— Ты ихнюю грамоту знаешь? — спросил Святополка недоверчивый Мизинчик. — Правильно машет?
— Всё правильно… Поломка машины, ремонтирую.
На мосту тоже появился сигнальщик, замахал флажками. Святополк переводил для Мизинчика:
— Торопитесь! Красные начали наступление!
Мизинчик ухмыльнулся:
— Передай им: торопимся, аж спина мокрая.
Сигнальщик на мосту отчаянно работал флажками, но Святополк даже не переводил. «Ермак Тимофеевич» тихо покачивался посередине реки. Прошла минута, другая… И вдруг с левого берега от леса донёсся грозный, все нарастающий гул. Не сразу Мизинчик со Святополком различили в нем крики «ура», голое кавалерийской трубы, глухой топот множества копыт.
— Наши! — заорал Мизинчик. — Точно вам говорю, наши!.. Капитан, полный вперед!
И действительно, наступление красных, которого давно ждали — одни с надеждой, другие со страхом и ненавистью, — началось. Началось без артиллерийской подготовки, чтобы ошеломить противника неожиданностью удара.
Из-за деревьев вынеслись конники и, крутя в воздухе шашками, поскакали к мосту. Ударили с опушки леса красные пулеметы. А пехотинцы бежали к реке, волоча на катках легкие плоты, неся па руках плоскодонные лодки-шитики.
Охрана предмостных укреплений и не пыталась сопротивляться. Бросив пушки, таща за собой пулеметы, белые бежали по мосту на правый берег. Там, за полверсты от воды, неровным пунктиром чернела линия окопов — главный рубеж колчаковской обороны.
«Ермак Тимофеевич» приближался к мосту. Мизинчик, Святополк, Саня и дед Алеха столпились у борта и тоже кричали «ура», махали руками проплывающим мимо лодкам с красными бойцами, плотам с пулеметами и ящиками патронов. А по мосту шла конница; ждали своей очереди пушки на конной тяге и тяжелые повозки обоза.

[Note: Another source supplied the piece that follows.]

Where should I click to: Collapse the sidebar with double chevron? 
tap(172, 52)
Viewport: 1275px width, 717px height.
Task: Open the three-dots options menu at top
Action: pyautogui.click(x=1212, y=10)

— Товарищи! Даешь! Даешь! — радостно орал Мизинчик. И вдруг с него будто сдуло фуражку, грохотом сыпанули пули по стенке каюты. Это по пароходу дали залп с проплывающего шитика.
— Оглашенные! — Дед Алеха первым кинулся от борта. — Погоны сымите! Погоны на вас!
Не чувствуя ветра и холода, Мизинчик сорвал с себя офицерский френч с погонами; скинул колчаковскую шинель и Святополк.
Но с берега по пароходу уже била прямой наводкой пушка красных. Со звоном разлетелись стекла рубки, загорелась палубная надстройка, и Алеха с бывшими колчаковцами кинулся тушить, заливать огонь.
— Мезенчик! — надрывался дед Алеха. — Динамит! Кидай его к бесу за борт!.. Слышь?
Выстрелом из трехдюймовки снесло половину трубы. Дым из обрубка не хотел идти вверх, стелился черными клочьями над палубой. Капитан (он, несмотря па опасность, не покинул поста) горестно смотрел, как рушится его пароход.